- **PROBLEM REQUIREMENTS**
I would like the lines below, from the one with "Screen dimensions: 323x414" through the one with "Task: Uncheck the FTP support checkbox", copied exactly and without any pictures.

Items from a dataset:
....
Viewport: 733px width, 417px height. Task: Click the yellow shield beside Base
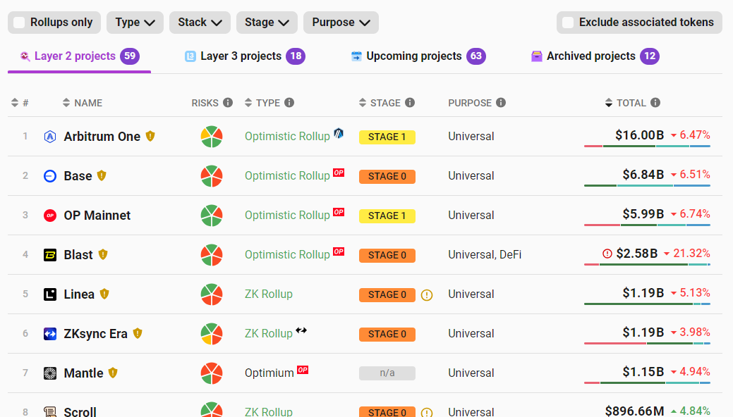(x=102, y=175)
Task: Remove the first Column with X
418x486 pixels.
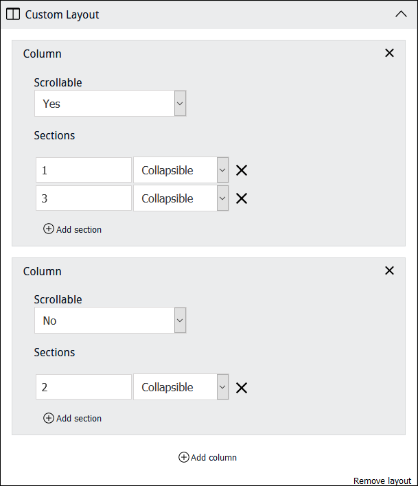Action: click(389, 53)
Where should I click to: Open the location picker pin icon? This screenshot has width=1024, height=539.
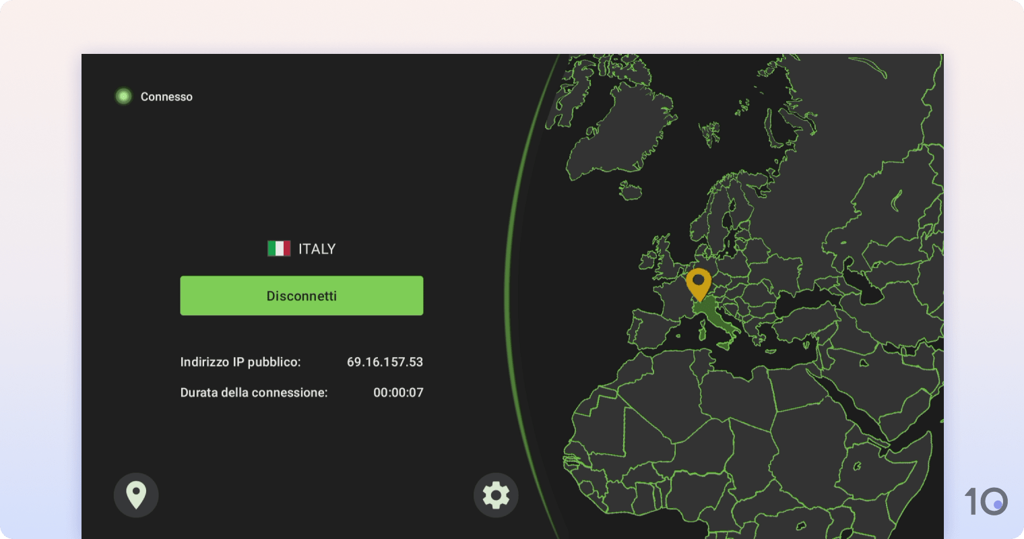pos(136,495)
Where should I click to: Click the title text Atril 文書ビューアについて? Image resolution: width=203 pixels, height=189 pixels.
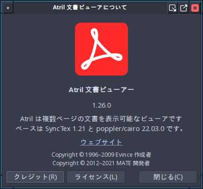pos(90,7)
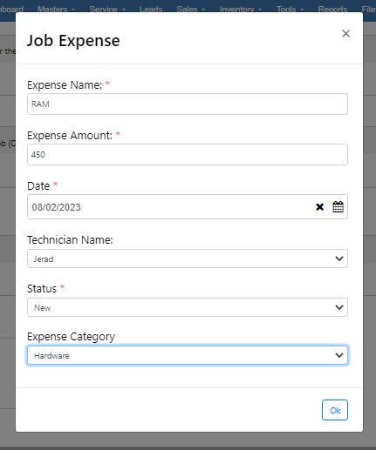Focus the Expense Name field containing RAM

tap(188, 104)
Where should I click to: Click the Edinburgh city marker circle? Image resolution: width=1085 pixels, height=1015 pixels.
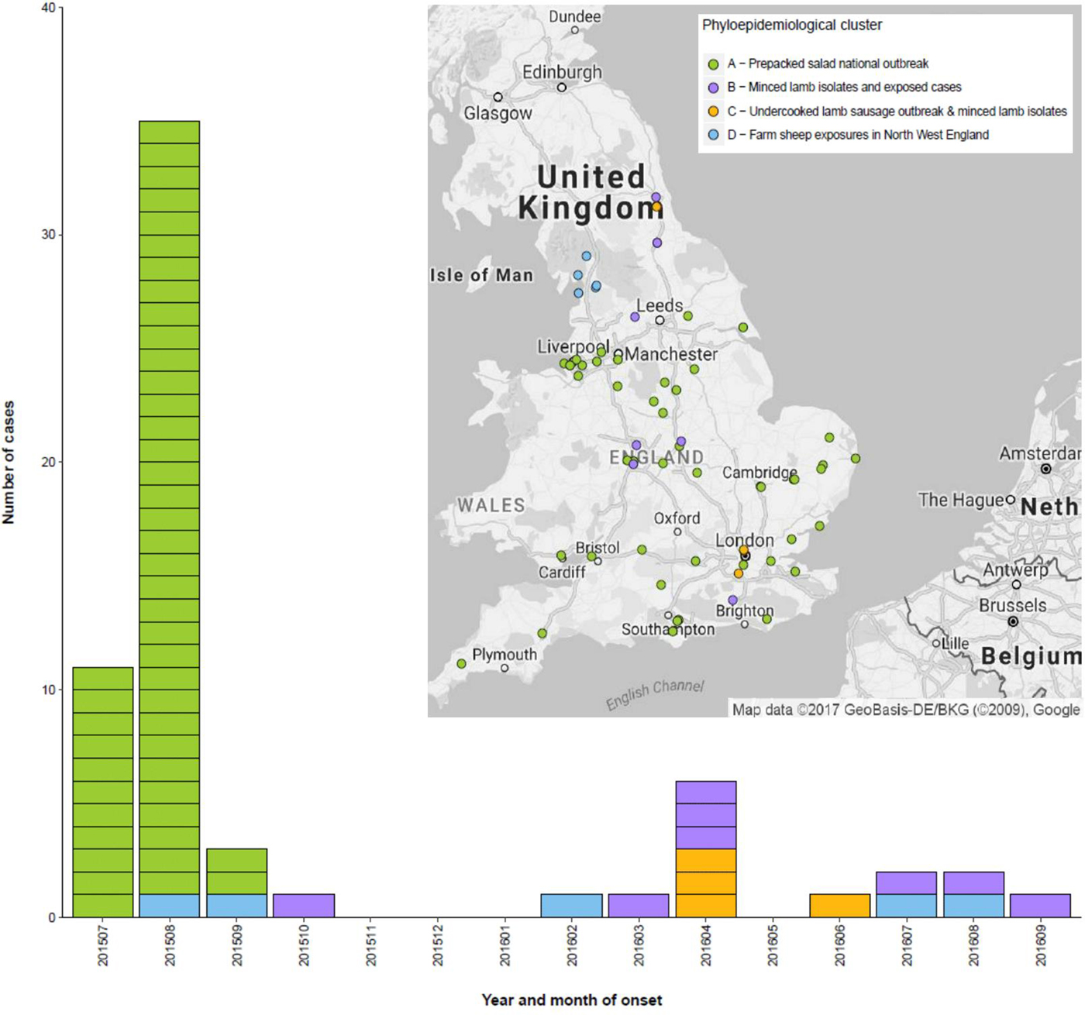[562, 88]
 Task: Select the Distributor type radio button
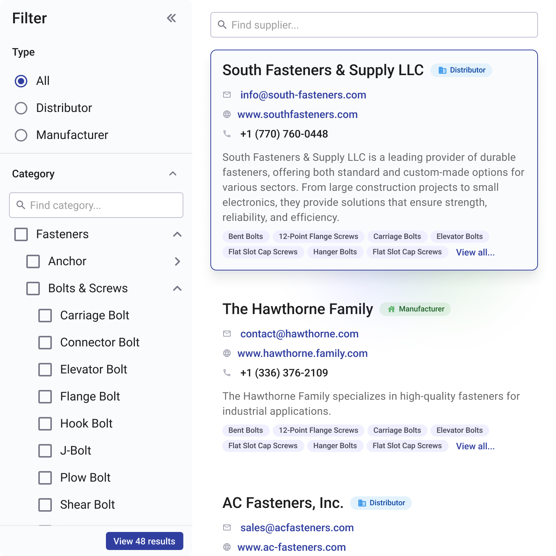pyautogui.click(x=21, y=108)
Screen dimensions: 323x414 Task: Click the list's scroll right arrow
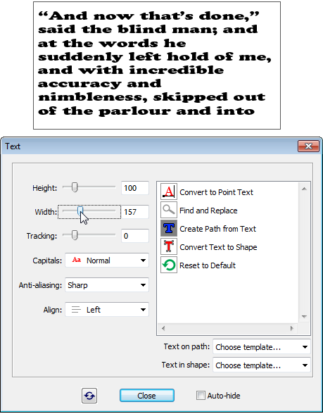(291, 328)
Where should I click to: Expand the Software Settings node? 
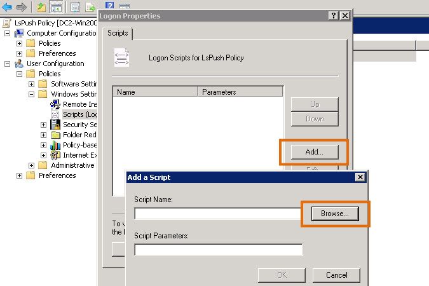coord(31,84)
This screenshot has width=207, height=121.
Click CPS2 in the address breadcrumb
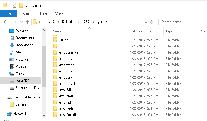coord(86,22)
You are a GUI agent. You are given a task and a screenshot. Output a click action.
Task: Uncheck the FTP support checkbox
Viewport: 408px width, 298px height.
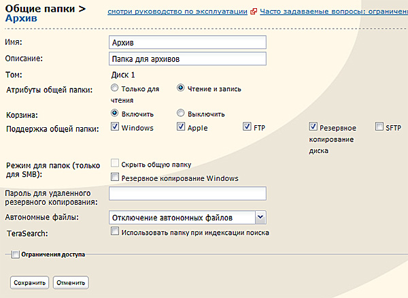[x=248, y=127]
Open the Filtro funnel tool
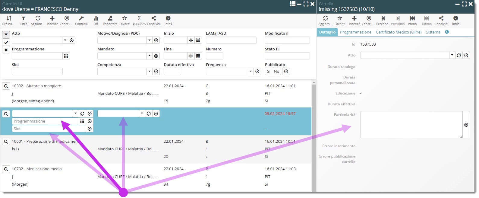This screenshot has height=198, width=479. point(24,19)
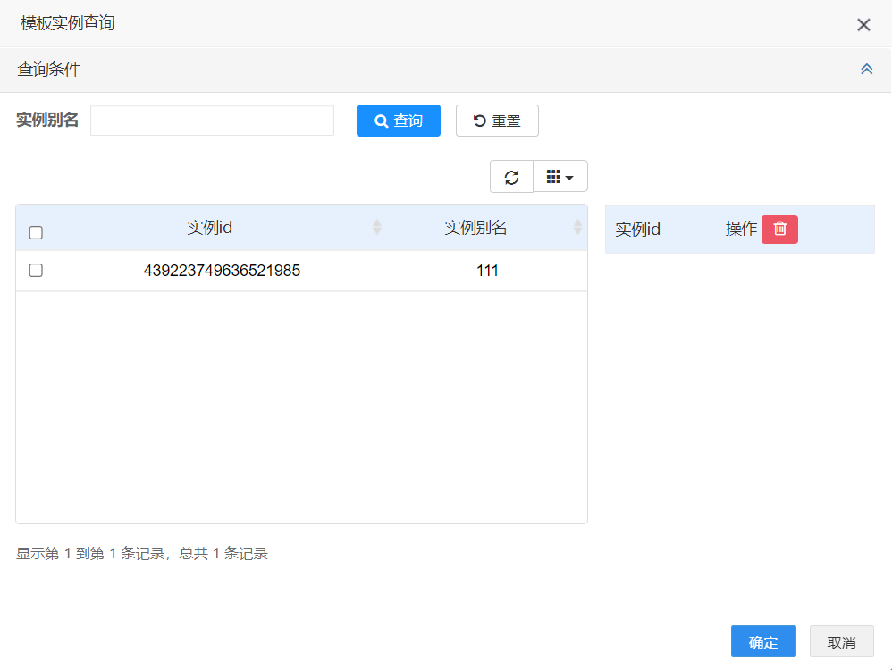Click 实例id header in right selected panel

click(x=637, y=230)
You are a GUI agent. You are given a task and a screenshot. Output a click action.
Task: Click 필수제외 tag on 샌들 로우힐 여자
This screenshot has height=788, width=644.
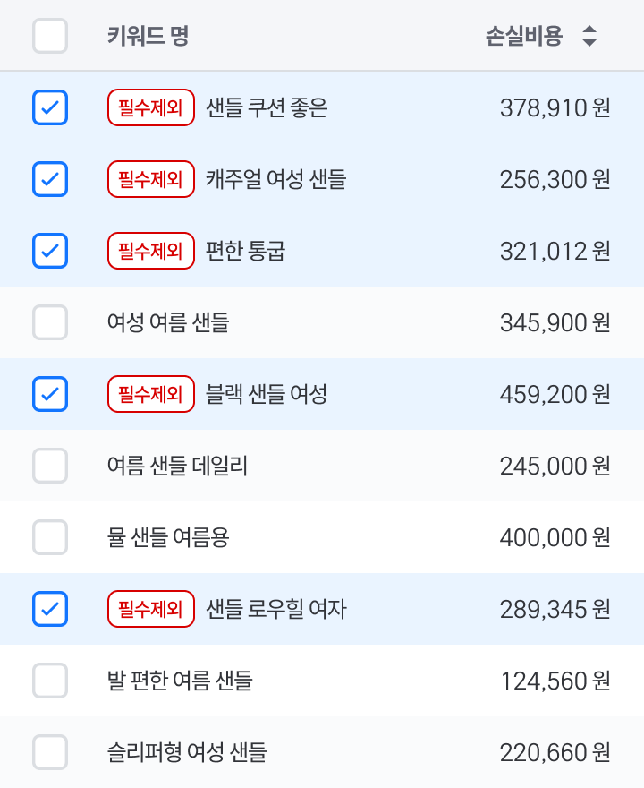click(x=151, y=609)
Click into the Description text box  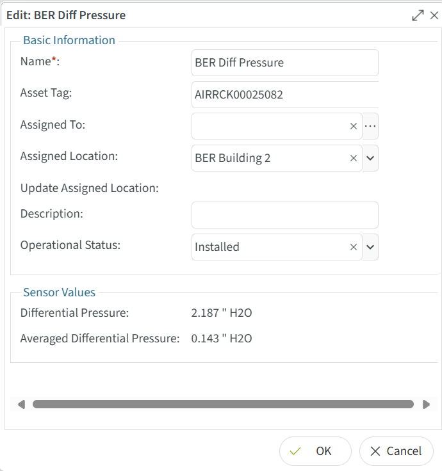(x=284, y=215)
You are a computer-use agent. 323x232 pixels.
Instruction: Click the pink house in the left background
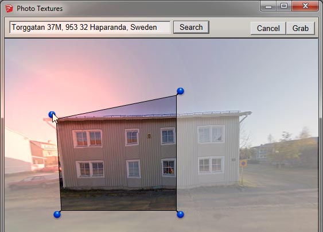[x=44, y=154]
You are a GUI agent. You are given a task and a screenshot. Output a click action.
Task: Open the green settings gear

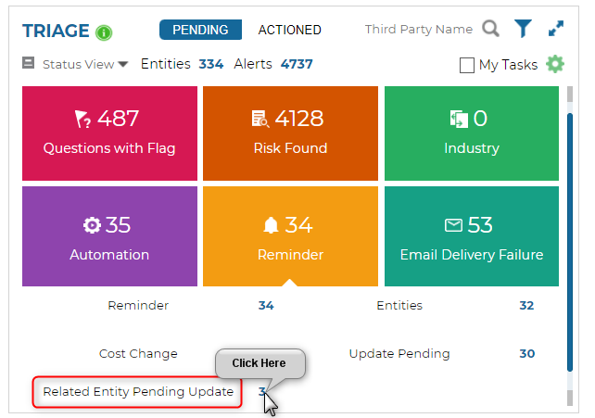pyautogui.click(x=555, y=64)
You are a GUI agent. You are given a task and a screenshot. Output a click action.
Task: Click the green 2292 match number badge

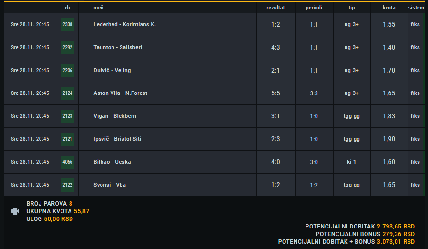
....
- **OUTPUT OF THE EXERCISE**
Screen dimensions: 323x414 Task: Click the list's scroll right arrow
(291, 328)
Where should I click to: Expand the Software Settings node? 
coord(31,84)
This screenshot has width=207, height=121.
Click CPS2 in the address breadcrumb
coord(86,22)
You are a GUI agent. You are given a task and a screenshot. Output a click action.
Task: Uncheck the FTP support checkbox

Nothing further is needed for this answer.